1. 30 Mar, 2016 8 commits
  2. 29 Mar, 2016 2 commits
  3. 28 Mar, 2016 1 commit
  4. 25 Mar, 2016 2 commits
  5. 24 Mar, 2016 3 commits
    • Arnaldo Carvalho de Melo's avatar
      perf bench: Fix detached tarball building due to missing 'perf bench memcpy' headers · 6a1a77ba
      Arnaldo Carvalho de Melo authored
      A change on kernel files included by the 'perf bench memcpy' code grew some new
      include deps, breaking the detached tarball build:
      
        $ make -C tools/perf build-test
        make: Entering directory '/home/acme/git/linux/tools/perf'
        - tarpkg: ./tests/perf-targz-src-pkg .
        tests/make:302: recipe for target 'tarpkg' failed
        make[1]: *** [tarpkg] Error 2
        Makefile:102: recipe for target 'build-test' failed
        make: *** [build-test] Error 2
        make: Leaving directory '/home/acme/git/linux/tools/perf'
        $ cat tools/perf/tarpkg
        ./tests/perf-targz-src-pkg .
          PERF_VERSION = 4.5.g05f5ec
          PERF_VERSION = 4.5.g05f5ec
        In file included from bench/mem-memcpy-x86-64-asm.S:9:0:
        bench/../../../arch/x86/lib/memcpy_64.S:5:29: fatal error: asm/cpufeatures.h: No such file or directory
        compilation terminated.
        mv: cannot stat ‘bench/.mem-memcpy-x86-64-asm.o.tmp’: No such file or directory
        make[5]: *** [bench/mem-memcpy-x86-64-asm.o] Error 1
        make[5]: *** Waiting for unfinished jobs....

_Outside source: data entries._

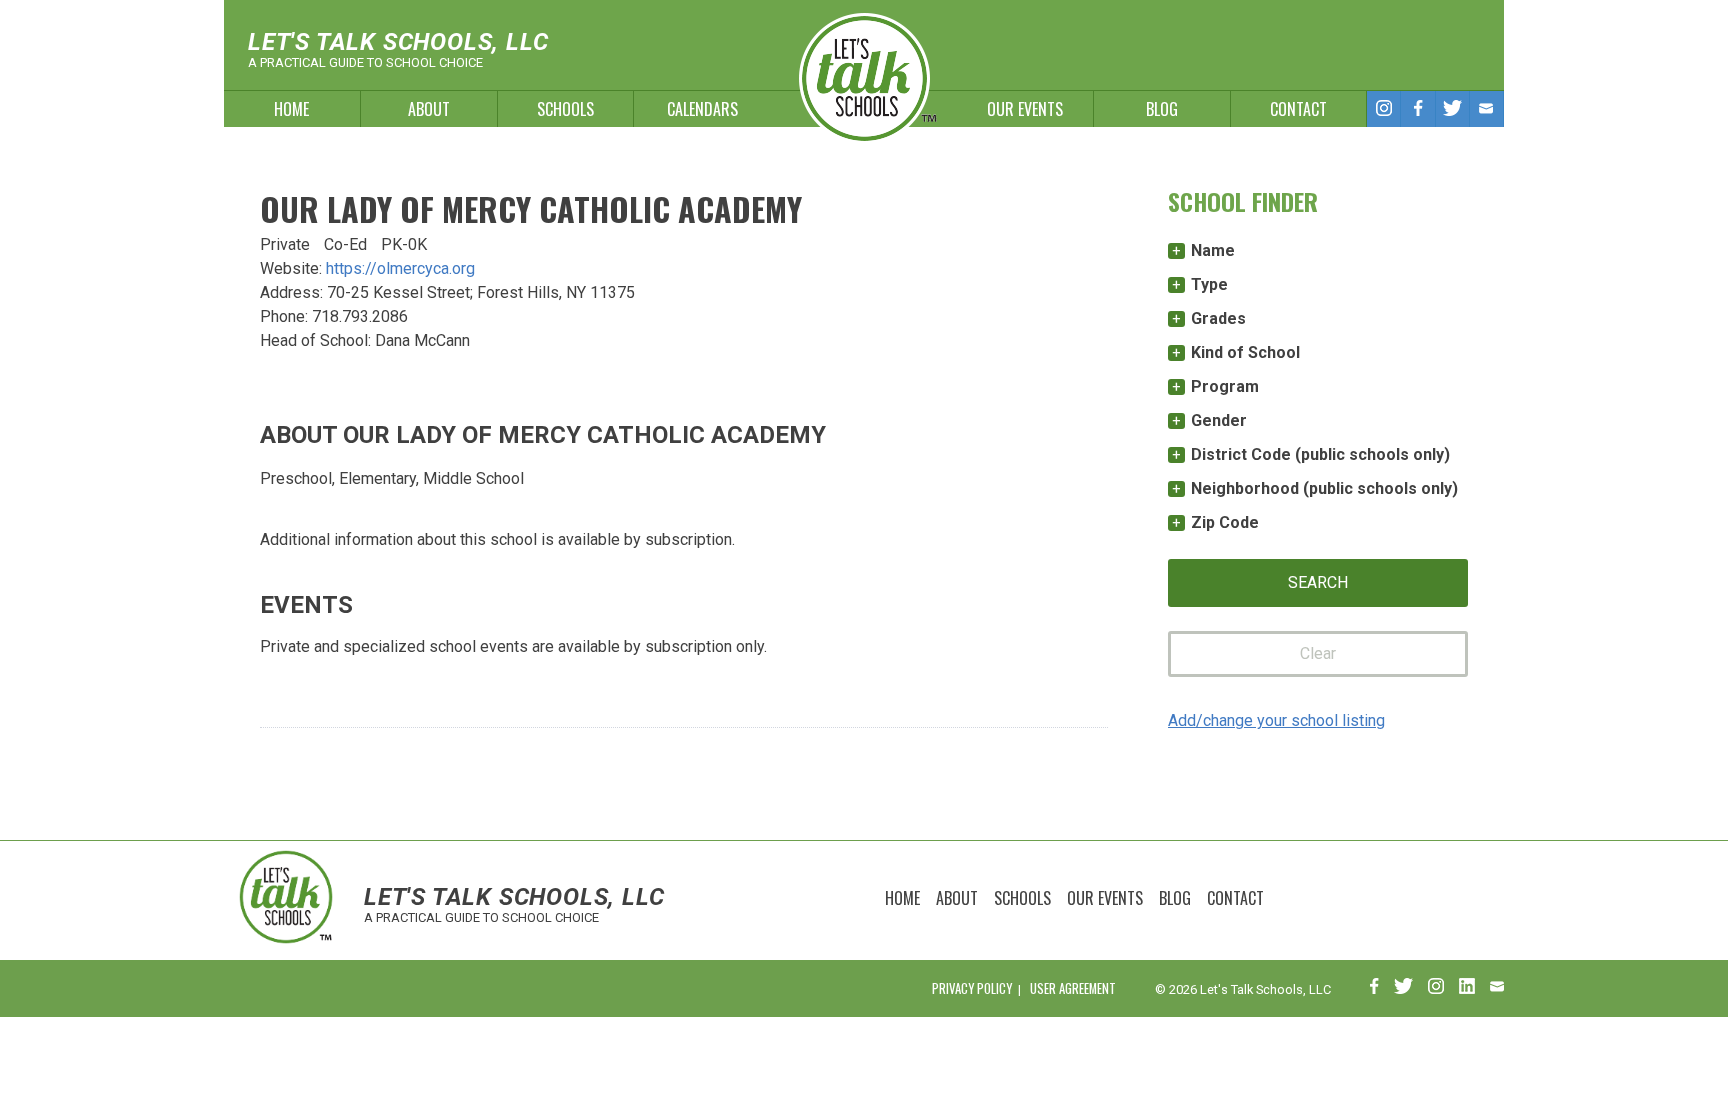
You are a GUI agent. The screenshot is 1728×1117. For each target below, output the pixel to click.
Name (1213, 250)
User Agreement (1073, 988)
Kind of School (1245, 352)
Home (291, 109)
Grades (1218, 318)
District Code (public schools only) (1320, 454)
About (429, 109)
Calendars (702, 109)
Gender (1219, 420)
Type (1209, 284)
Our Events (1025, 109)
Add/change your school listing (1276, 720)
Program (1225, 386)
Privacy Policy (972, 988)
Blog (1162, 109)
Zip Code (1225, 522)
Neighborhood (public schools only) (1324, 488)
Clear (1318, 653)
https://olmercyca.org (400, 268)
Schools (565, 109)
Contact (1298, 109)
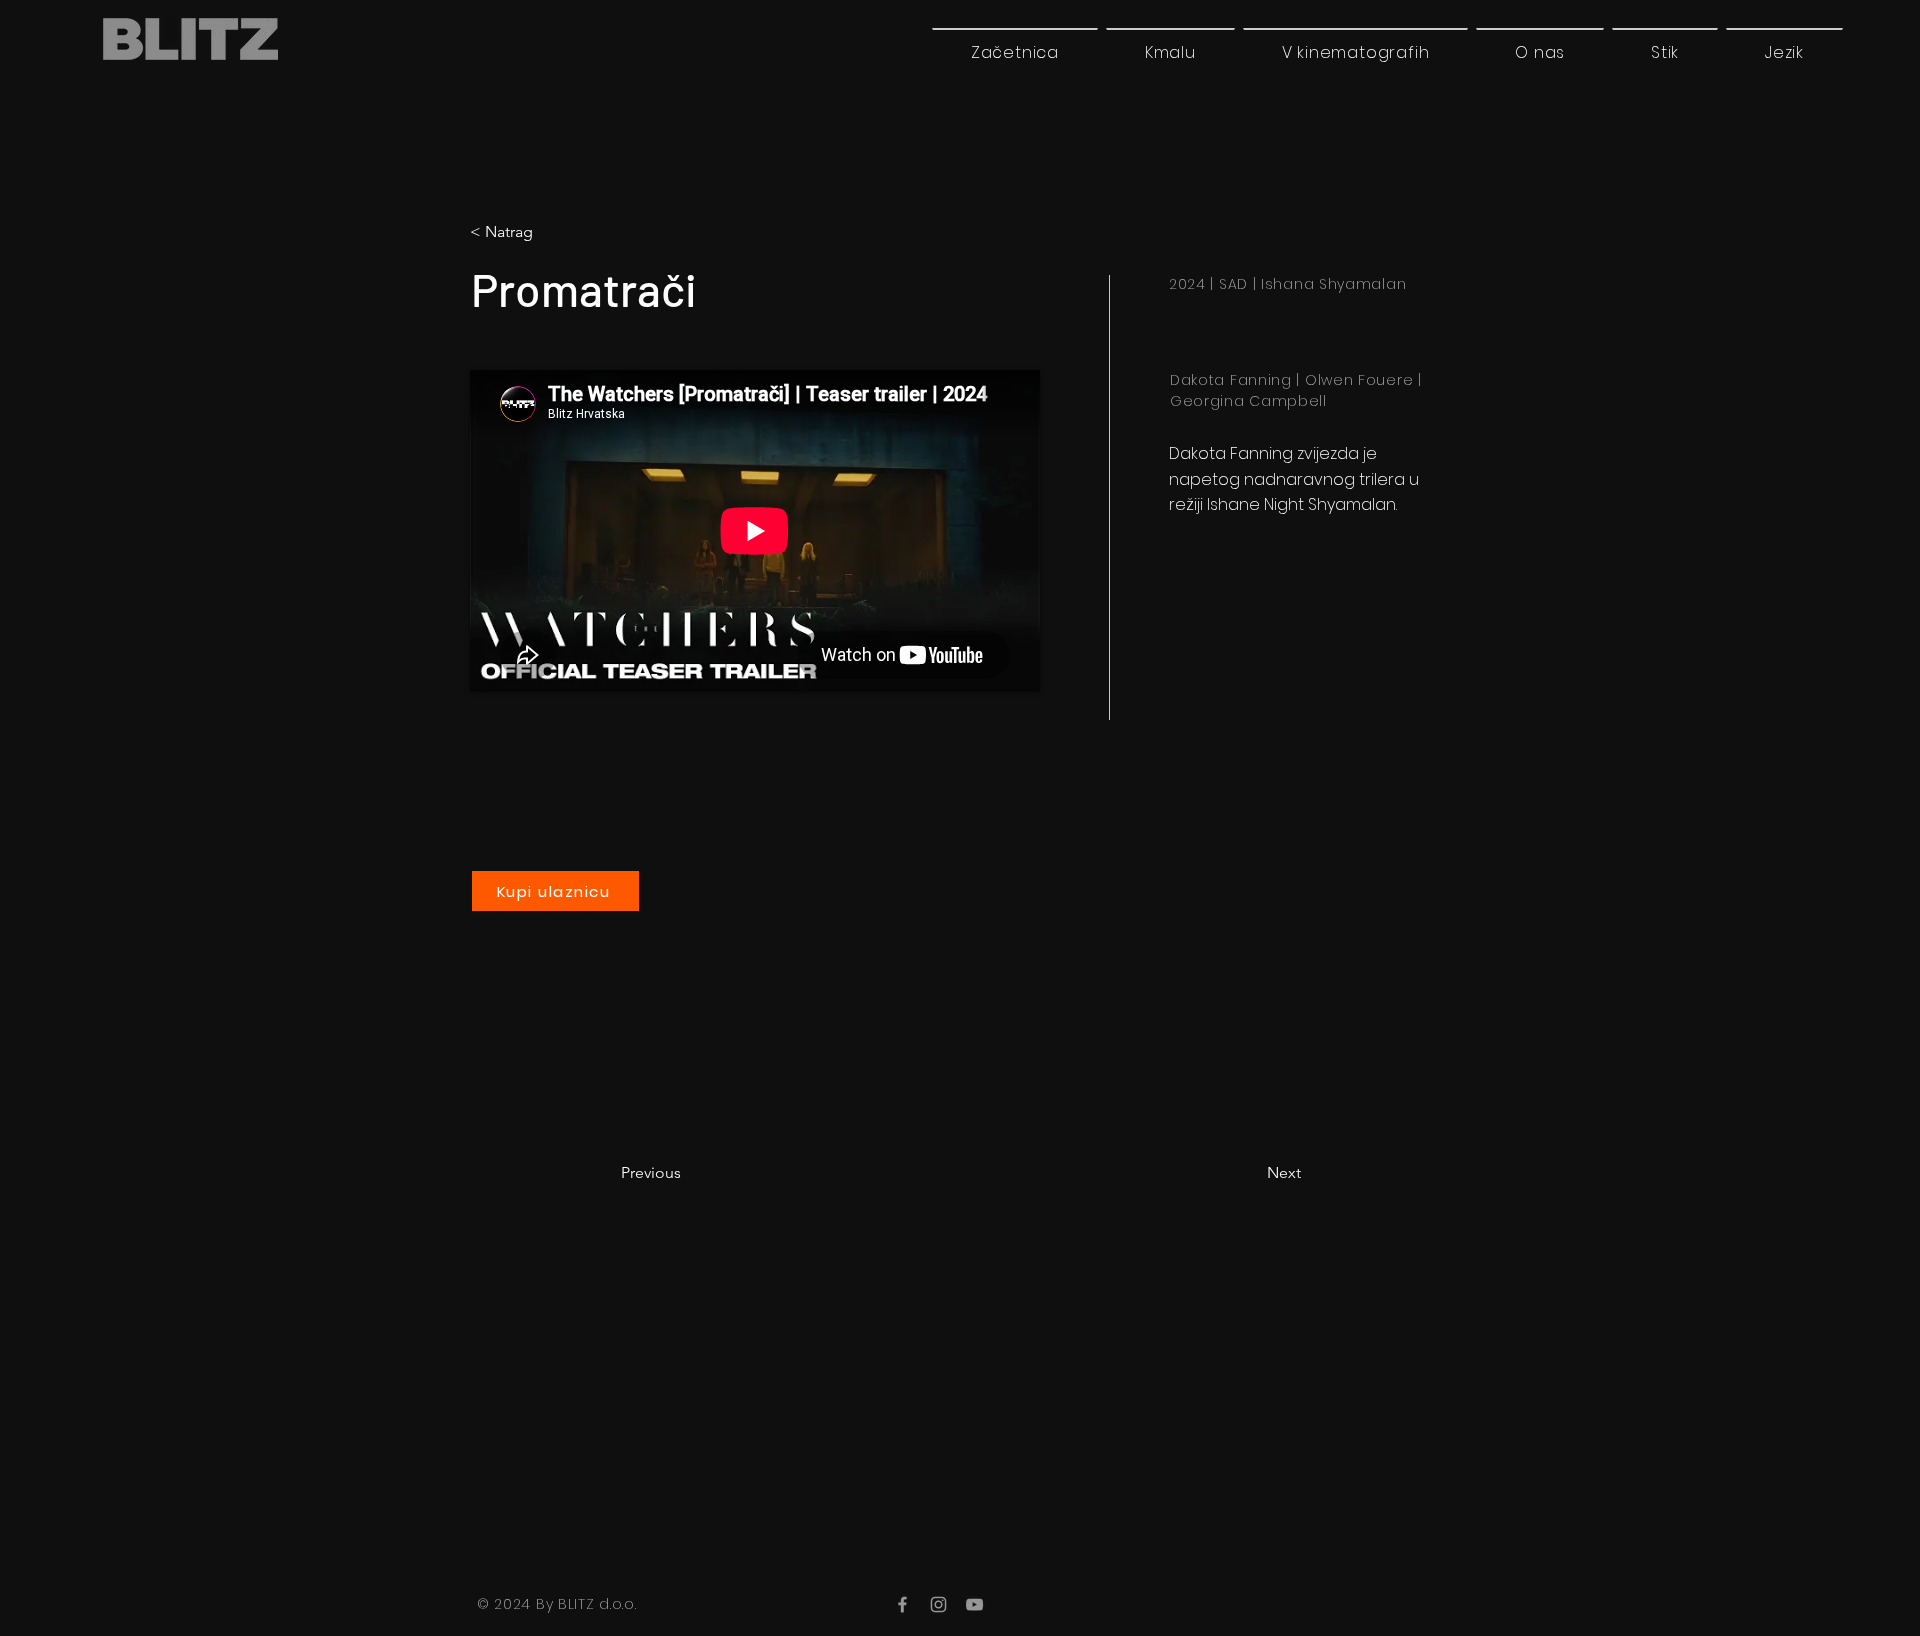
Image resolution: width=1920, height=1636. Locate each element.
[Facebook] (902, 1604)
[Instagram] (938, 1604)
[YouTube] (974, 1604)
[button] (1784, 52)
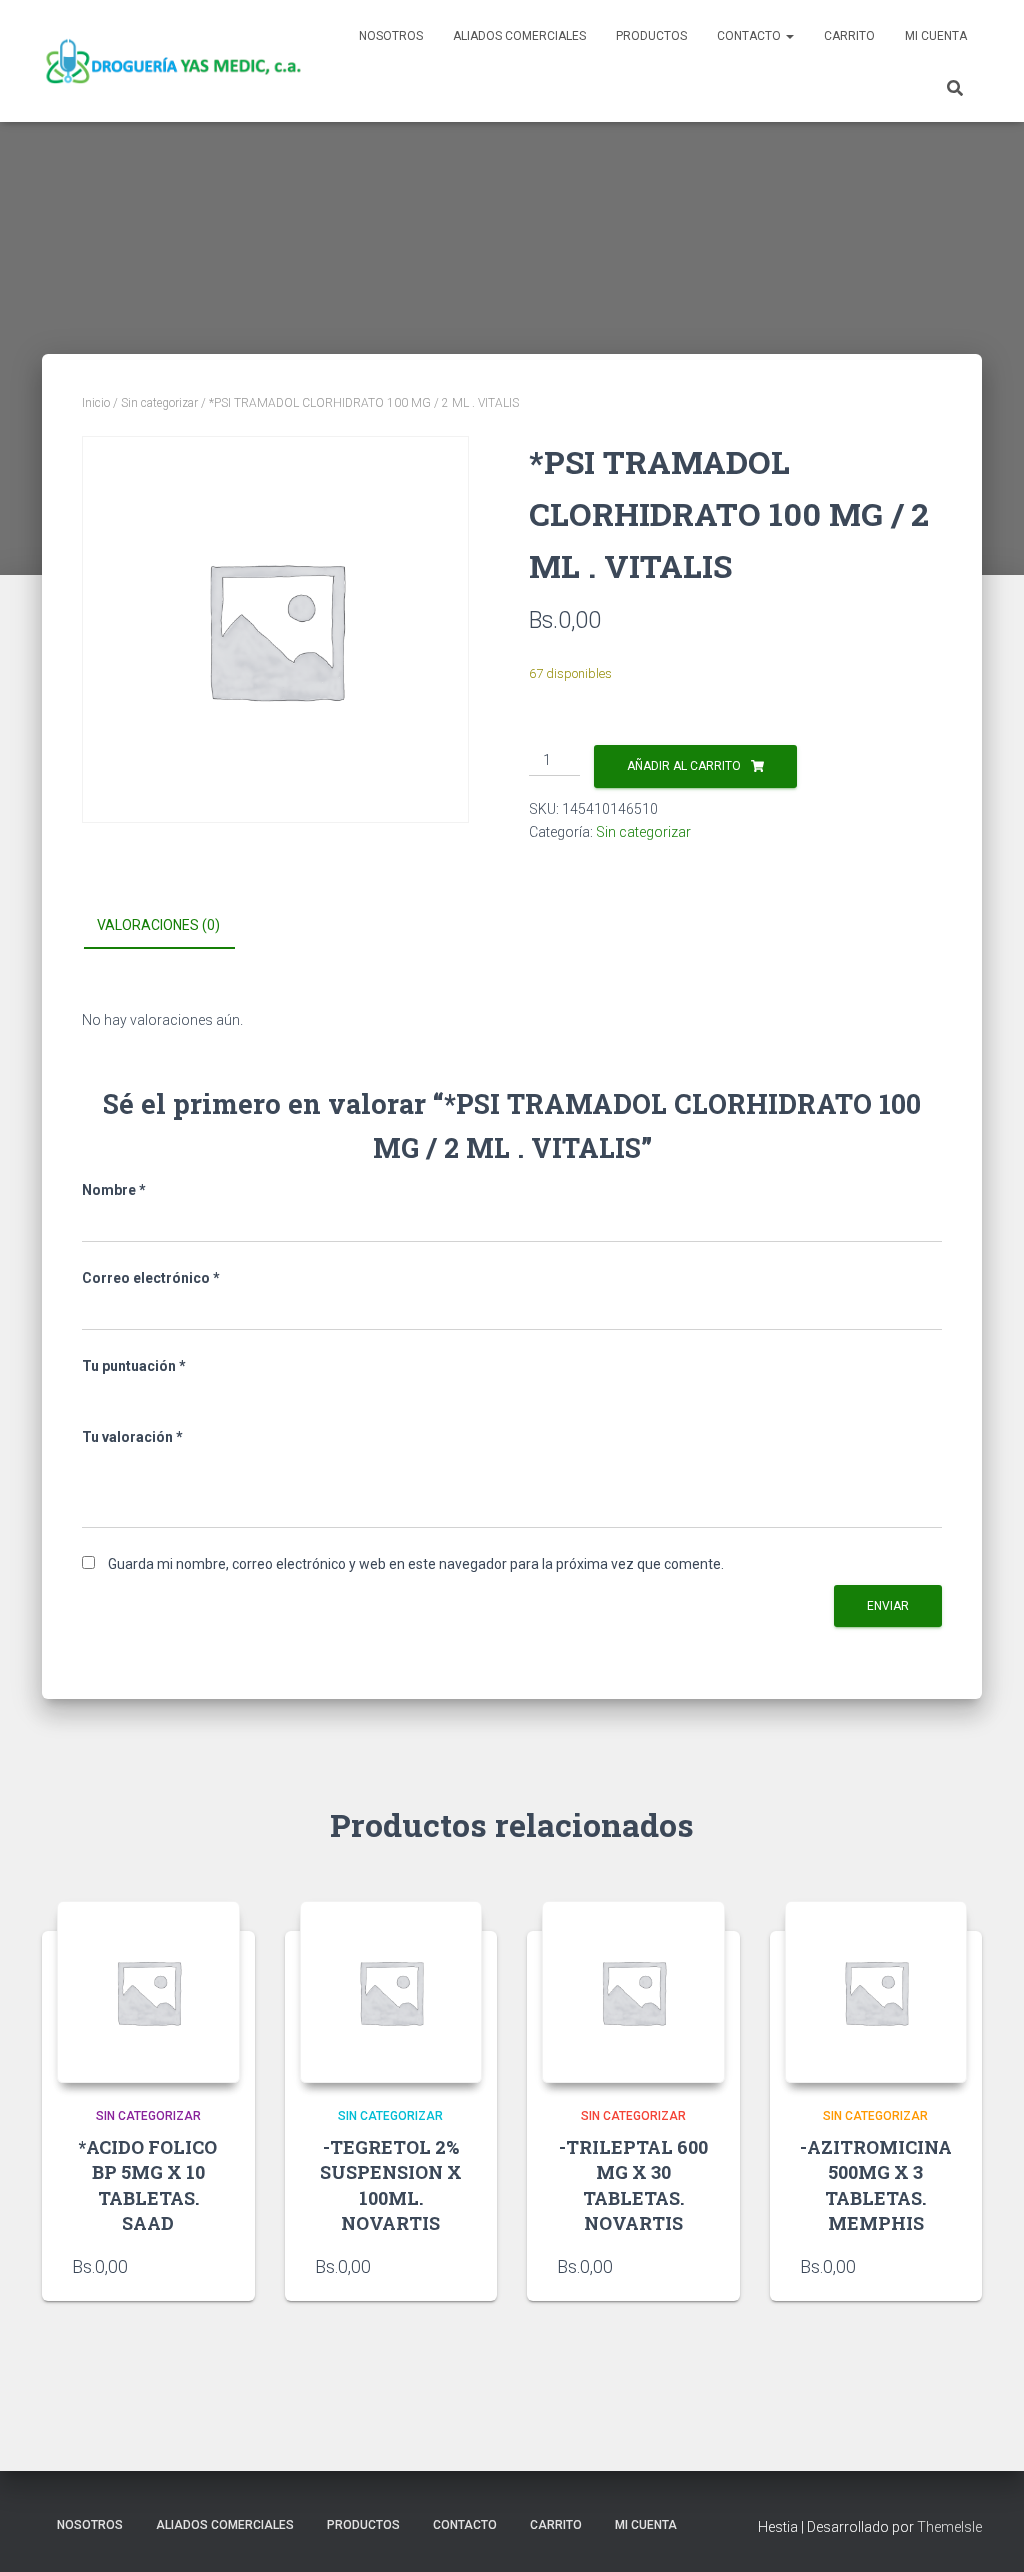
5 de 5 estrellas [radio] (202, 1394)
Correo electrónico (151, 1278)
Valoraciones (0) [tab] (158, 925)
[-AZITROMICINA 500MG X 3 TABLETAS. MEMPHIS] (876, 1992)
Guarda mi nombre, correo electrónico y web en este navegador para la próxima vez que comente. (416, 1564)
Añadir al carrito (684, 766)
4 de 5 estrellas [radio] (175, 1394)
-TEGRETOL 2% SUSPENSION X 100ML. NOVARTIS (391, 2185)
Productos (651, 36)
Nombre (114, 1190)
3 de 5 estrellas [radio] (148, 1394)
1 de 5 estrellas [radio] (94, 1394)
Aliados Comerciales (519, 36)
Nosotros (391, 36)
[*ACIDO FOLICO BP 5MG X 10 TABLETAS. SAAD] (148, 1992)
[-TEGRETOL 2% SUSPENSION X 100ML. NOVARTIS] (391, 1992)
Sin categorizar (159, 403)
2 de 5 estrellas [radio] (121, 1394)
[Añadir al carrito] (942, 2266)
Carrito (849, 36)
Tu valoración (132, 1437)
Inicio (96, 403)
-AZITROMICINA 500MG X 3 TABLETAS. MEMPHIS (876, 2185)
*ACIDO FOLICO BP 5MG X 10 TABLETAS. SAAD (148, 2185)
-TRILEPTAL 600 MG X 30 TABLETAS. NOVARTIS (633, 2185)
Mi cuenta (936, 36)
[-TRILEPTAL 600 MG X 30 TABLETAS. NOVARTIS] (633, 1992)
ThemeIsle (949, 2527)
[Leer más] (215, 2266)
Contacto (750, 36)
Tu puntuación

        make[4]: *** [bench] Error 2
        make[4]: *** Waiting for unfinished jobs....
        make[3]: *** [perf-in.o] Error 2
        make[3]: *** Waiting for unfinished jobs....
        make[2]: *** [all] Error 2
        $
      
      Add arch/*/include/asm/*features.h to tools/perf/MANIFEST so that we can
      continue to use detached tarballs to build perf.
      
      Now it builds ok, doing it manually:
      
        $ make help | grep perf
          perf-tar-src-pkg    - Build perf-4.5.0.tar source tarball
          perf-targz-src-pkg  - Build perf-4.5.0.tar.gz source tarball
          perf-tarbz2-src-pkg - Build perf-4.5.0.tar.bz2 source tarball
          perf-tarxz-src-pkg  - Build perf-4.5.0.tar.xz source tarball
        $ ls -la perf-4.5.0.tar
        ls: cannot access perf-4.5.0.tar: No such file or directory
        $ make perf-tar-src-pkg
          TAR
          PERF_VERSION = 4.5.g32c25b
        $ ls -la perf-4.5.0.tar
        -rw-rw-r--. 1 acme acme 6318080 Mar 24 11:52 perf-4.5.0.tar
        $ mv perf-4.5.0.tar /tmp
        $ cd /tmp
        $ tar xf perf-4.5.0.tar
        $ cd perf-4.5.0/tools/perf
        $ make > /dev/null
        PERF_VERSION = 4.5.g32c25b
        $ ls -la perf
        -rwxrwxr-x. 1 acme acme 14046416 Mar 24 11:53 perf
        $ ./perf --version
        perf version 4.5.g32c25b
        $ perf bench
        Usage:
      	perf bench [<common options>] <collection> <benchmark> [<options>]
      
              # List of all available benchmark collections:
      
               sched: Scheduler and IPC benchmarks
                 mem: Memory access benchmarks
                numa: NUMA scheduling and MM benchmarks
               futex: Futex stressing benchmarks
                 all: All benchmarks
      
        $ perf bench mem
      
              # List of available benchmarks for collection 'mem':
      
              memcpy: Benchmark for memcpy() functions
              memset: Benchmark for memset() functions
                 all: Run all memory access benchmarks
      
        $ perf bench mem memcpy
        # Running 'mem/memcpy' benchmark:
        # function 'default' (Default memcpy() provided by glibc)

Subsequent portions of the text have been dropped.